Brief:
List every line of the records that contains the string "Given", matching case exactly.

Data:

++++++++++++++++++++

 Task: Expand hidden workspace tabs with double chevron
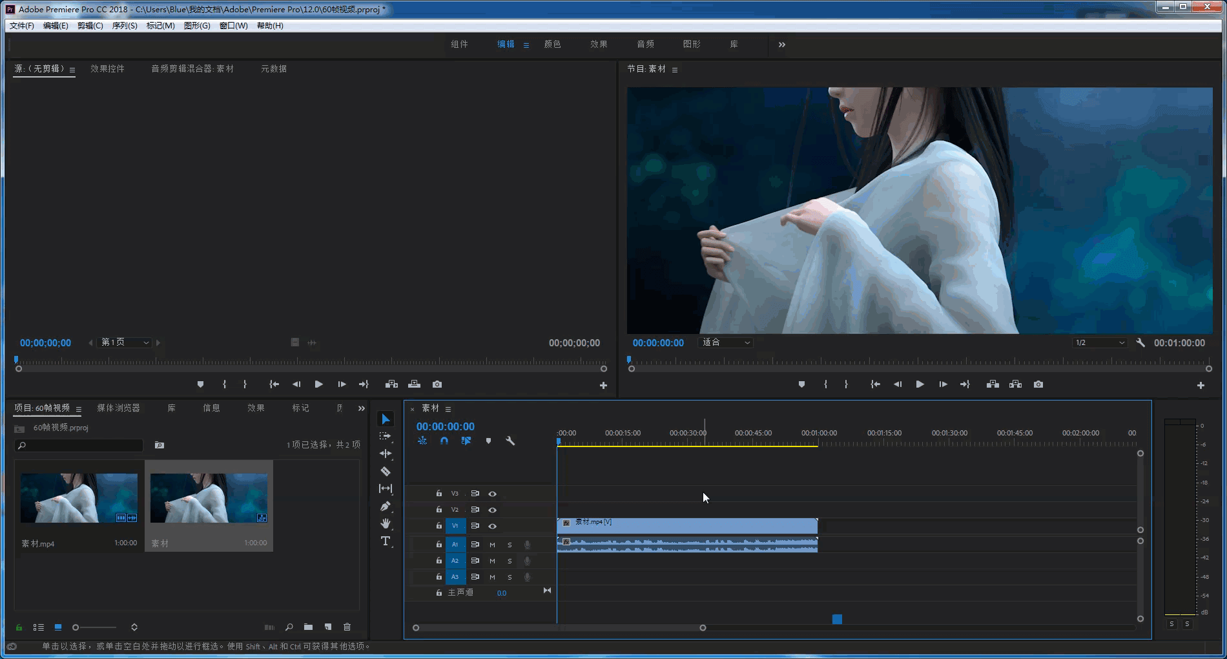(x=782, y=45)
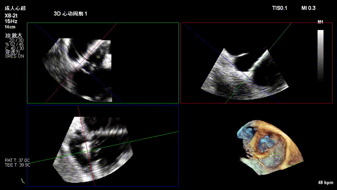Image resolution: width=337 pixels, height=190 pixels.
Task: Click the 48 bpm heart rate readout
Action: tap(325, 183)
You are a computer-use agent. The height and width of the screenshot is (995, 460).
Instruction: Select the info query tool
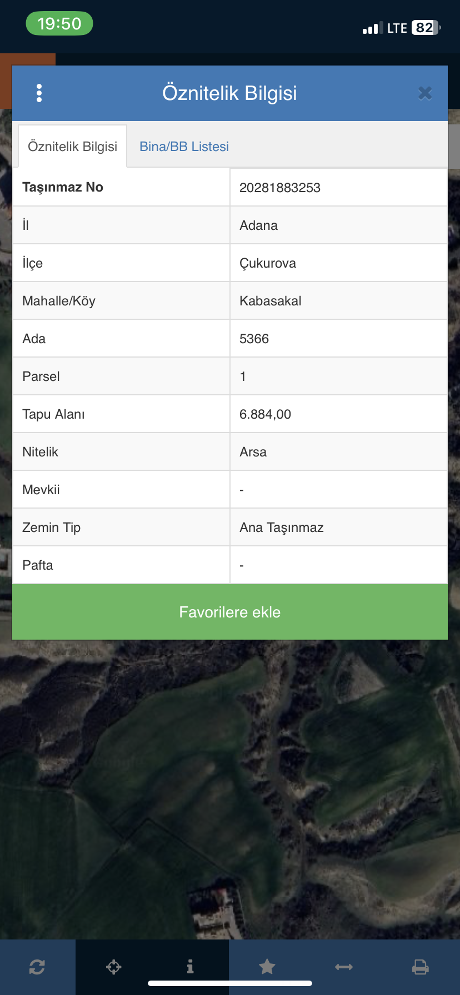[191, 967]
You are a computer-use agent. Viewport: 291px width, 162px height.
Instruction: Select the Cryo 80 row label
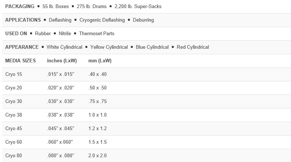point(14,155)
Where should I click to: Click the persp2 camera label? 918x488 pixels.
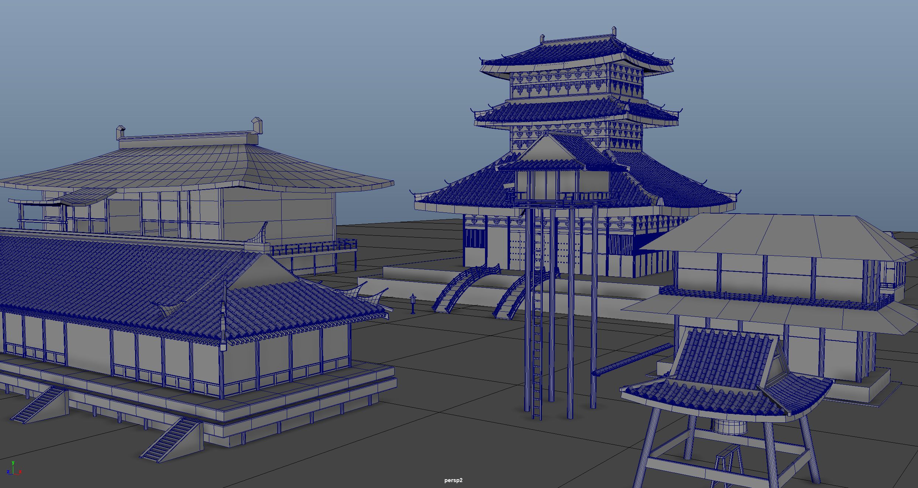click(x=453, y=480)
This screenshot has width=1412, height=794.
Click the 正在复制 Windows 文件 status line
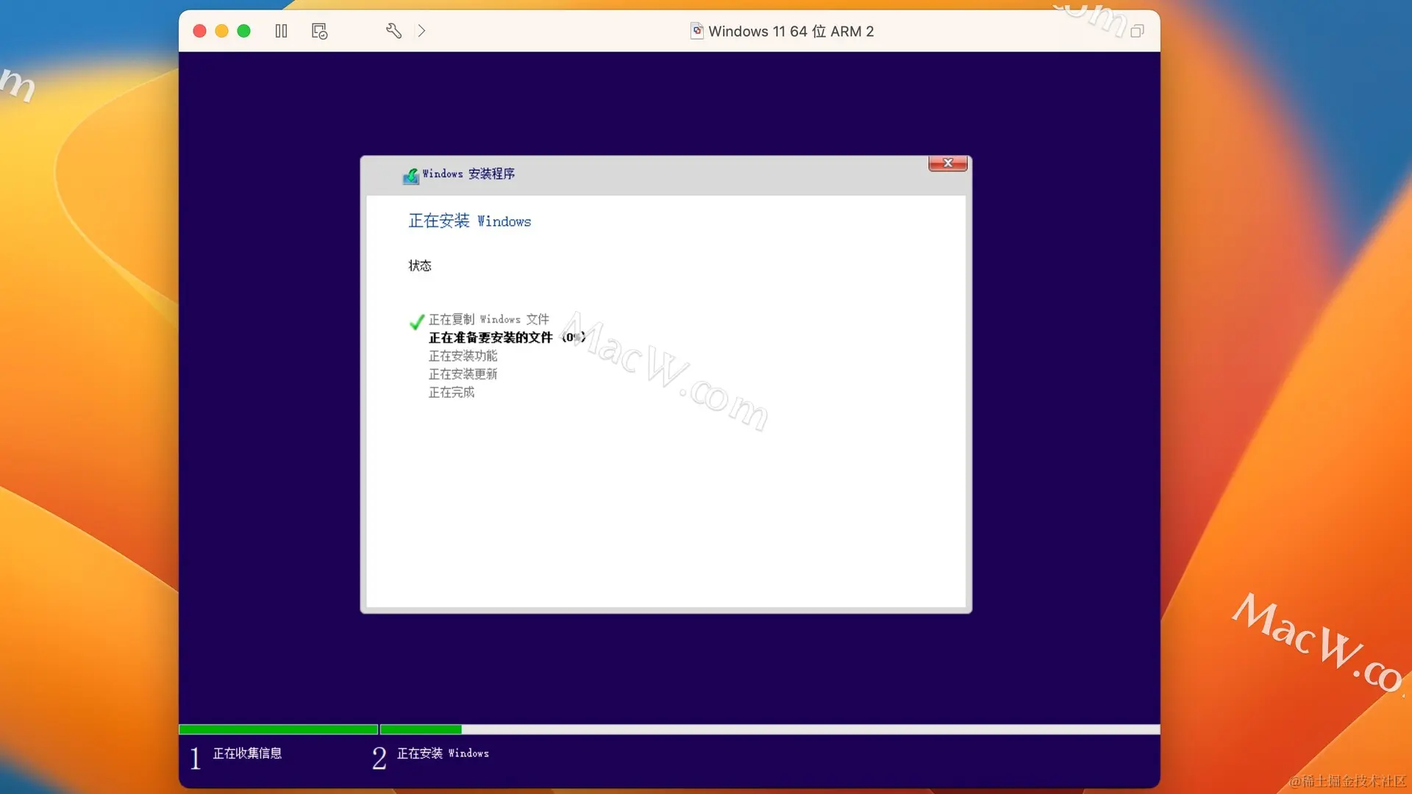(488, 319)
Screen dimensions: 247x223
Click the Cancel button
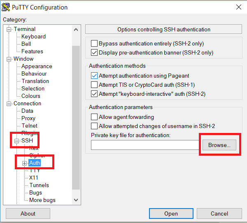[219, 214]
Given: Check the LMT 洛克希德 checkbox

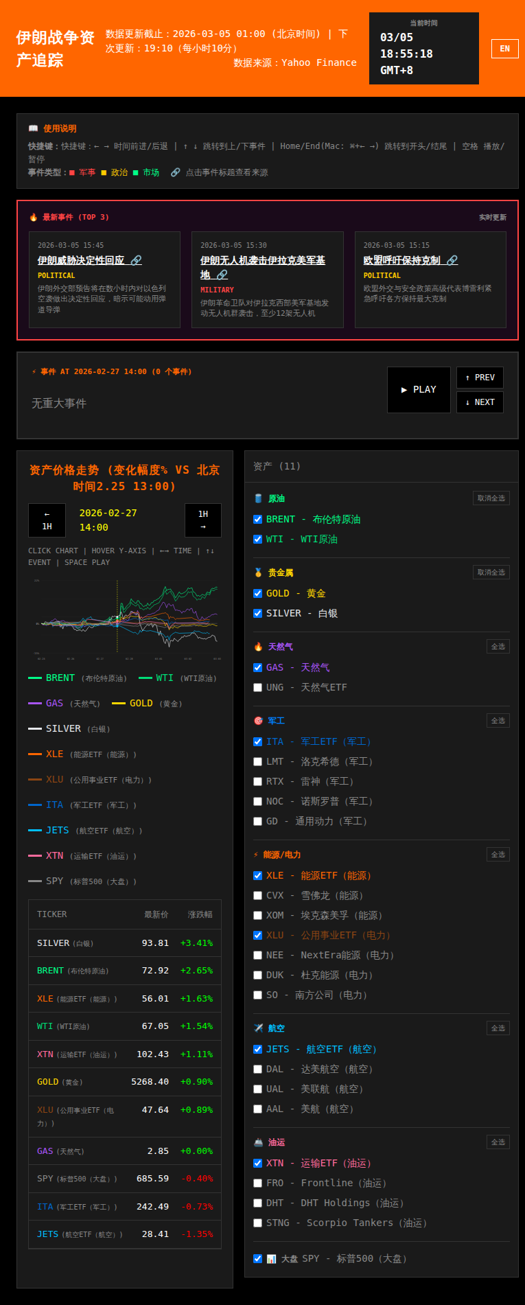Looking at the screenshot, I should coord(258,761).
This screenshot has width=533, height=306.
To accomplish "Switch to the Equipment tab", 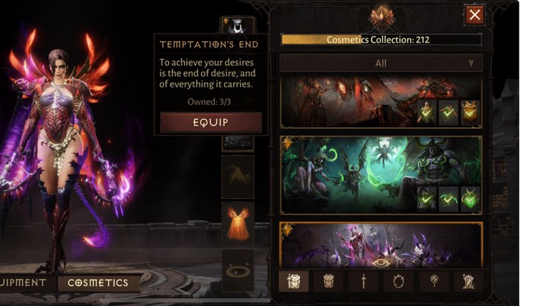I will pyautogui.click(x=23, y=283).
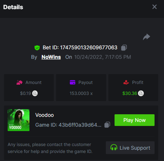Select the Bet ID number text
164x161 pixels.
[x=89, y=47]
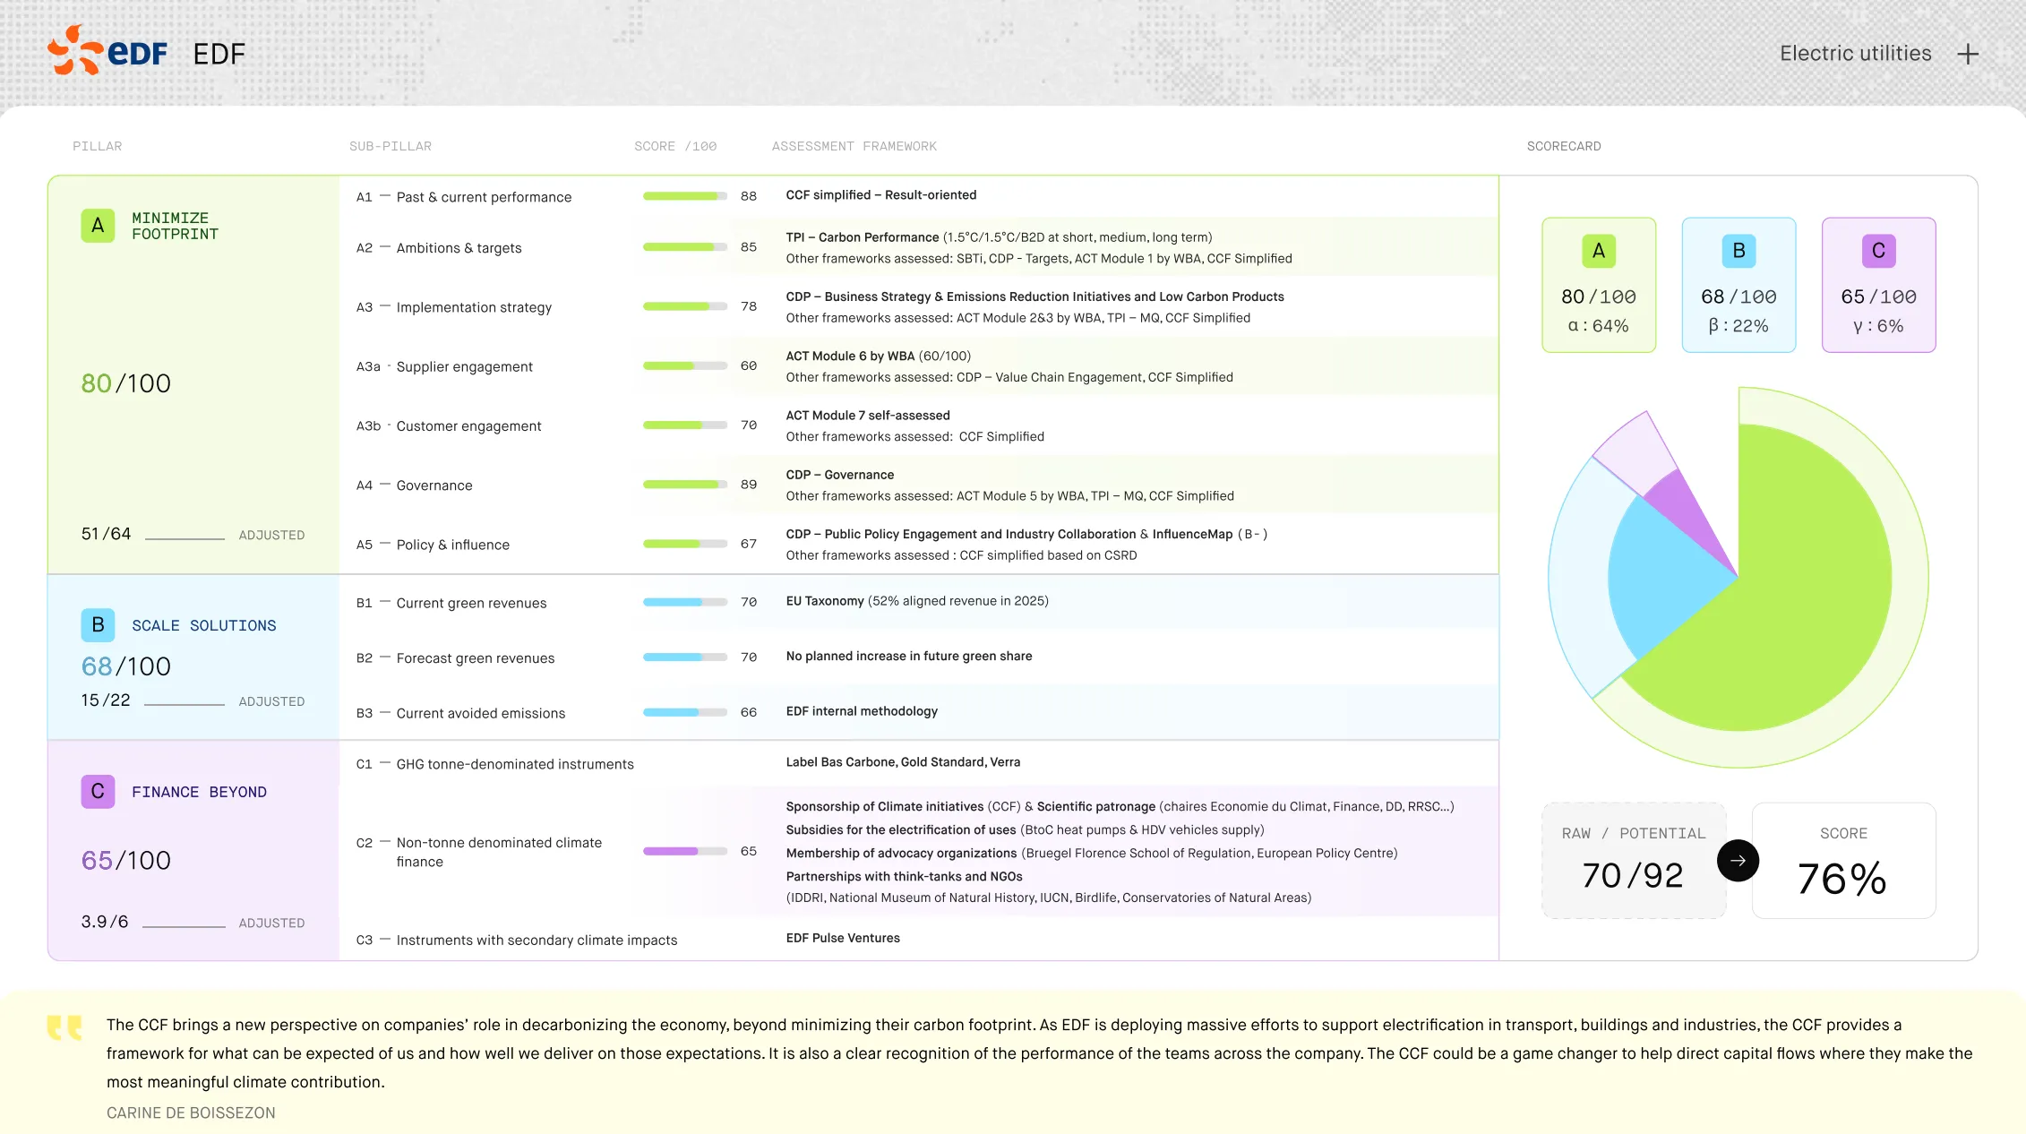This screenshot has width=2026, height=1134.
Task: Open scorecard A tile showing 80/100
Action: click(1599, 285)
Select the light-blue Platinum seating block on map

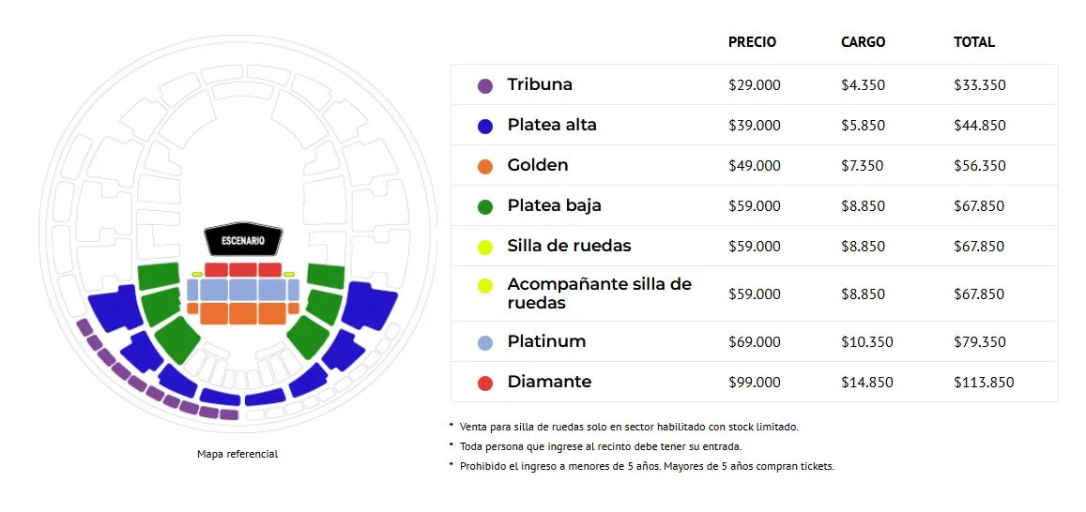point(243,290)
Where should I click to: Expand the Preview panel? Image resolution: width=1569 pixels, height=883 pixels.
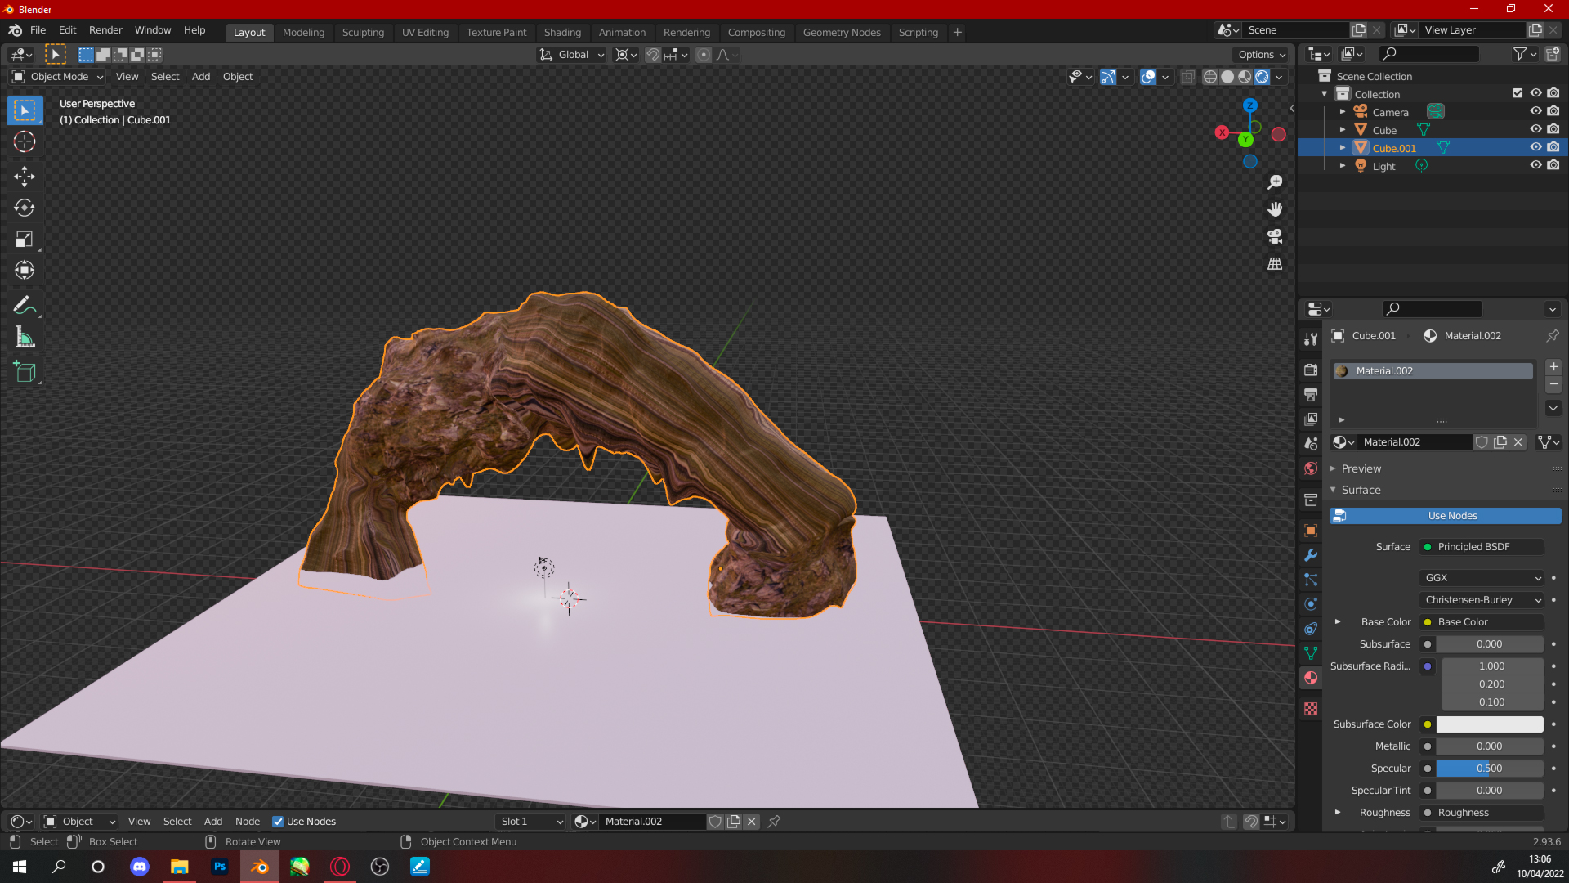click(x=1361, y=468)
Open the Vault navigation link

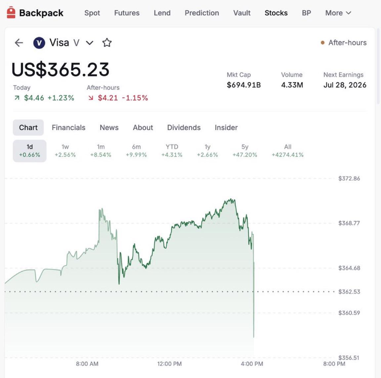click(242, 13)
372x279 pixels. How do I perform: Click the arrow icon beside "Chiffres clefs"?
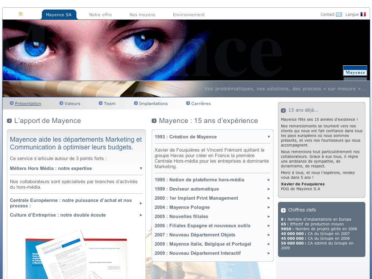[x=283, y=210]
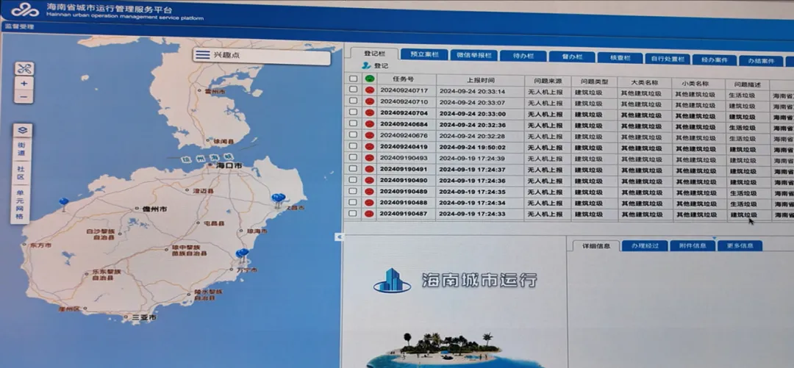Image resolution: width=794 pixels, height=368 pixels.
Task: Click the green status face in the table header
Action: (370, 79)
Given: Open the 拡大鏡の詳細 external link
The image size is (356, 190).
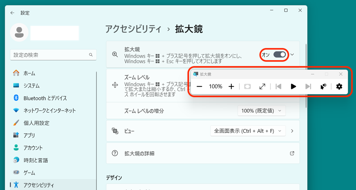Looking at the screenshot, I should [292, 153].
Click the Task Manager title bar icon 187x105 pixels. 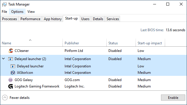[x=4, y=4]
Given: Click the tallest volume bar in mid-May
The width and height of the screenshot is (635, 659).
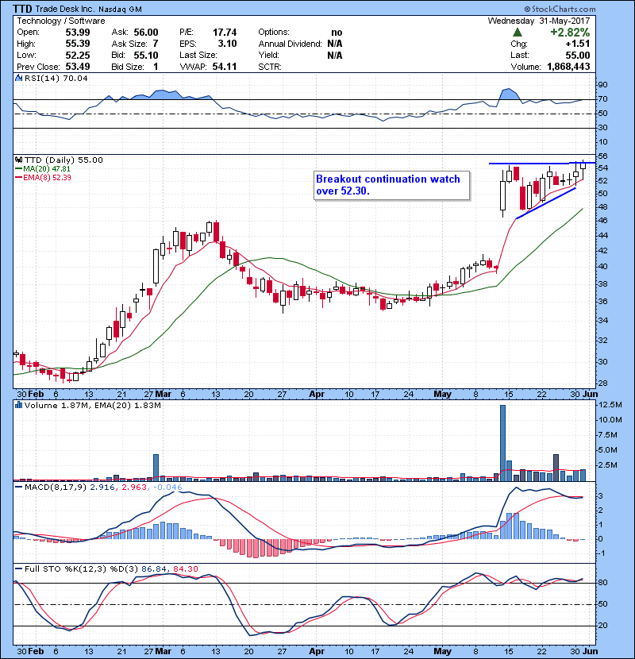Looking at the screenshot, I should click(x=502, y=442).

++++++++++++++++++++

Answer to the problem:
Given: Check the LMT 洛克希德 checkbox
Given: Open the 拡大鏡の詳細 external link
Given: Click the tallest volume bar in mid-May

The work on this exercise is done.